THE AUSTRALIAN WIDOWS’ FUND: BOOM & BUST

This unassuming NSW 1d pink Queen Victoria mint Post Card reveals a story of Melbourne’s past (late 1800’s). The front has not been illustrated, but the reverse shows it is from The Australian Widows’ Fund, Life Assurance Society Limited, with Offices in Melbourne, Sydney, Adelaide, Brisbane & Launceston.

“Notice is hereby given that an Extraordinary General Meeting of the Members of the Society will be held at the Society’s head Office, corner of Collins and William Streets, Melbourne, on Wednesday, the 31st day of August, at 3 o’clock p.m.

SPECIAL BUSINESS
To receive and consider the Report of the Directors and the Report of the Actuary on the Society’s business for the Five years ending 31st October 1886.

Dated at Melbourne this 3rd day of August, 1887.
By the order of the Board,
JOHN DONALDSON, Secretary.”

In light of future events and Melbourne’s reputation during the Land Boom and Bust period, one has to wonder whether the proposed meeting was to be a precursor of future concern.

The Australian Widows’ Fund Life Assurance Society Ltd was formed in 1871 and was absorbed into the Mutual Life and Citizens Assurance Co. Ltd. (M.L.C.) in 1910. The Widows’ Fund got its funds by canvassing prospective holders of insurance policies particularly widows and it was promoted with large advertisements.

The company invested the resultant week-by-week payments in sound, steady and splendid enterprises. It carried on business in its own two-storey building at 454 Collins Street. The chairman of the Company was James Black Lawrence, son of prominent Melbourne contractor James Lawrence.

The former James (junior) was a clever hearty fellow who started trading in William Street, Melbourne in 1863 as a wine and spirit merchant. His business developed into a highly prosperous partnership (with John Adam, a former Richmond mayor), with an annual turnover averaging £240,000, showing a clear profit of about £26,000 annually.

“With his widows on the one hand and his wine on the other, Lawrence was generally regarded as one of the colony’s soundest men. Nor did he appear to be greatly attracted by the lure of the land boom. ‘I have never speculated,’ he proudly told the judge when the Insolvency Court eventually caught up with him.” His was a vast over-simplification of the facts.

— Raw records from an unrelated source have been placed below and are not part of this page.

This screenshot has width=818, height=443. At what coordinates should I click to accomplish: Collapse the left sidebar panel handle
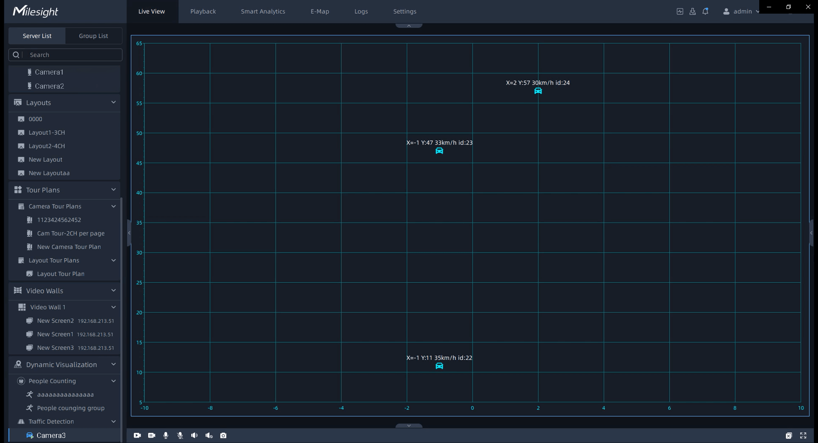coord(129,233)
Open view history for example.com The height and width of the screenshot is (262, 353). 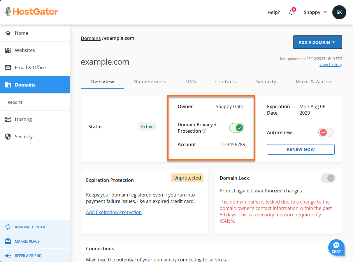(331, 64)
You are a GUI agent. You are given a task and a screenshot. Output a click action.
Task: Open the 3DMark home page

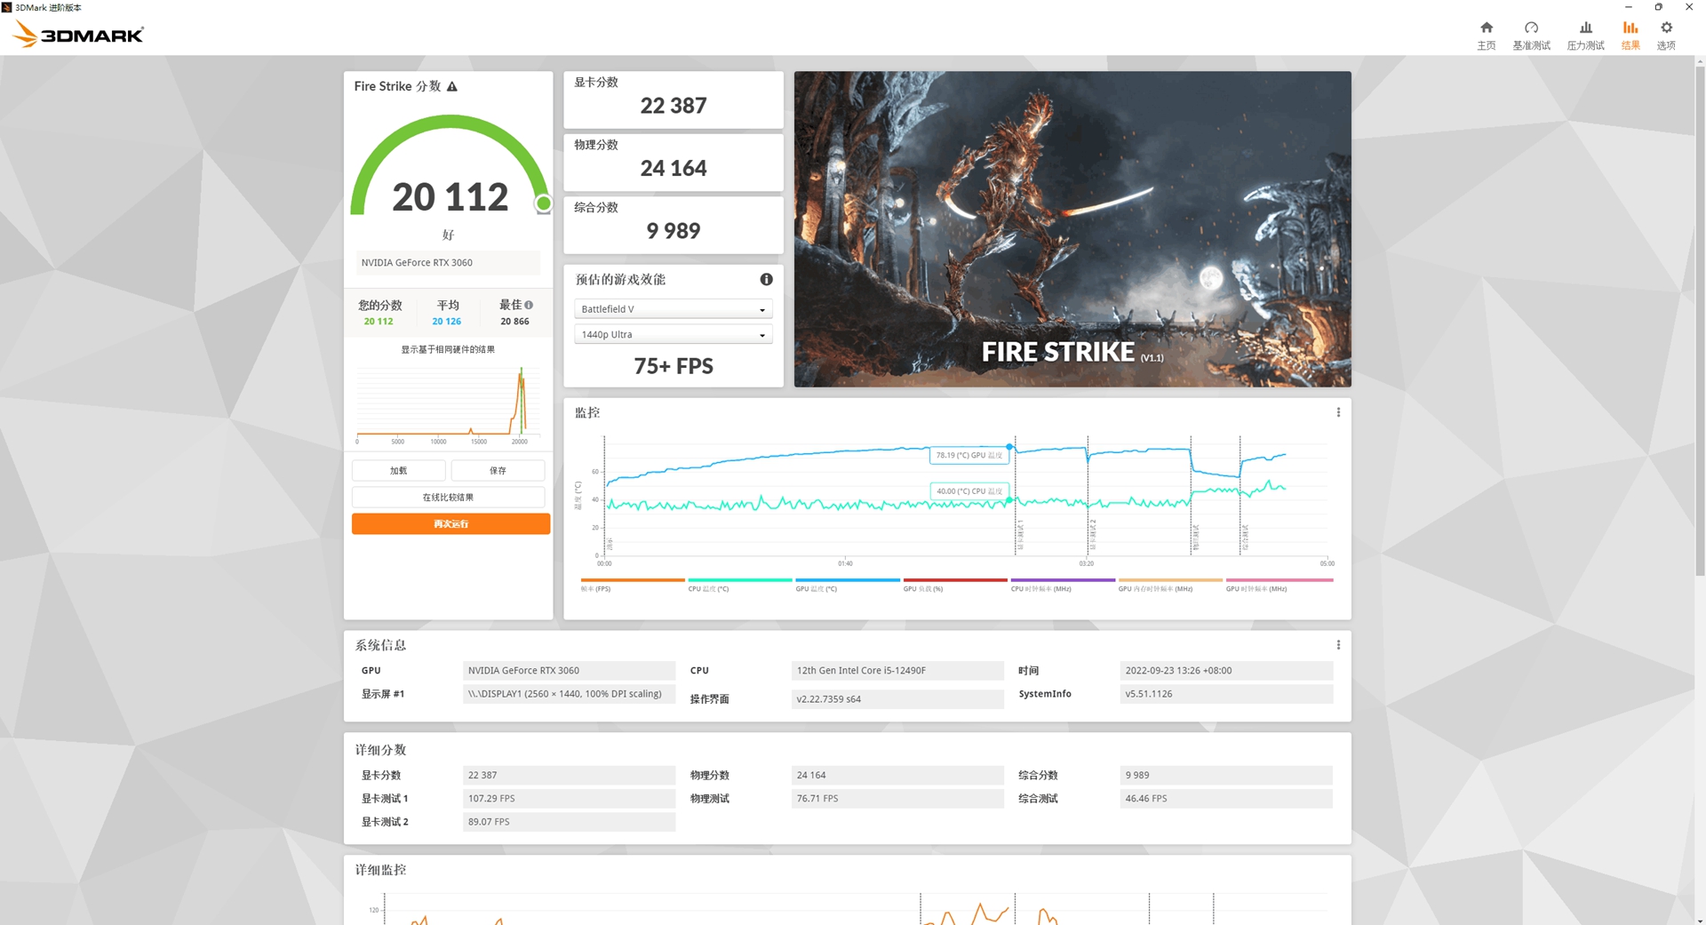click(x=1487, y=34)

As a prominent commercial leader, Lawrence felt it his duty to get into the building society business, for this was providing cheap housing for the growing Melbourne population. Early in the boom, he became chairman of the Victoria Mutual Building Society. As affairs developed, he became a founder and treasurer of the Colonial Permanent Building Society and a director of the Victorian Estate Co. Ltd, a speculative enterprise. He had to find profitable outlets for his ample investment funds, and he started to lend out his depositors’ savings on the security of leasehold properties.

By the second half of 1891, the industrial slump had become so serious that many members of building societies were unable to keep up their regular payments. At the same time, most of the land boomers (to whom he had made large advances) were becoming seriously embarrassed for cash. The Victoria Mutual Building Society was forced to close its doors. There was a restructuring under the name of St. James’ Building Society, but financial problems persisted and it was the finish of Lawrence’s reputation as a sound financier.

In the meanwhile, the affairs of the Australian Widows’ Fund (A.W.F.) also reached a crisis, for the Fund had loaned £30,000 to the West Melbourne Land Company under the personal guarantee of Benjamin J. Fink (an entrepreneurial financier of mythical proportions), whose fortunes and those of the Company burst at the same time, paying a half-penny in the pound. The A.W.F. applied to the Supreme Court on the grounds that their funds had been procured by fraud. The case was settled out of court, there being a satisfactory arrangement with the return of money to the A.W.F.

Lawrence held out against the final act of insolvency until 1895 and the A.W.F. struggled on for some years longer. In 1896 the A.W.F. wrote off £125,000 capital to help cover its losses of the boom period. By 1910 the Fund still had not recovered its position. The directors of the Fund approached the Mutual Life Association of Australasia (which had just absorbed the Citizens’ Life Company) and the subsequent amalgamation became the giant M.L.C. organization of to-day.

Acknowledgment: This paper is largely based on Michael Cannon’s “The Land Boomers” Melbourne University Press, 2nd paperback edition 1995, both the text and Figure 2. This remarkable book is a wonderful historical account of Melbourne’s troubled financial past.

This paper was published in The N.S.W. Philatelist, February 2004, Volume 26, Number 1, pages 17-19.

Addendum August 2007: This cover was sent from Sydney to Molong in 1904 and the use of the green half-penny stamp was allowed as the cover was not sealed (Figure 3).

The flap on the reverse of the cover has been enlarged so that the text can be read (Figure 4).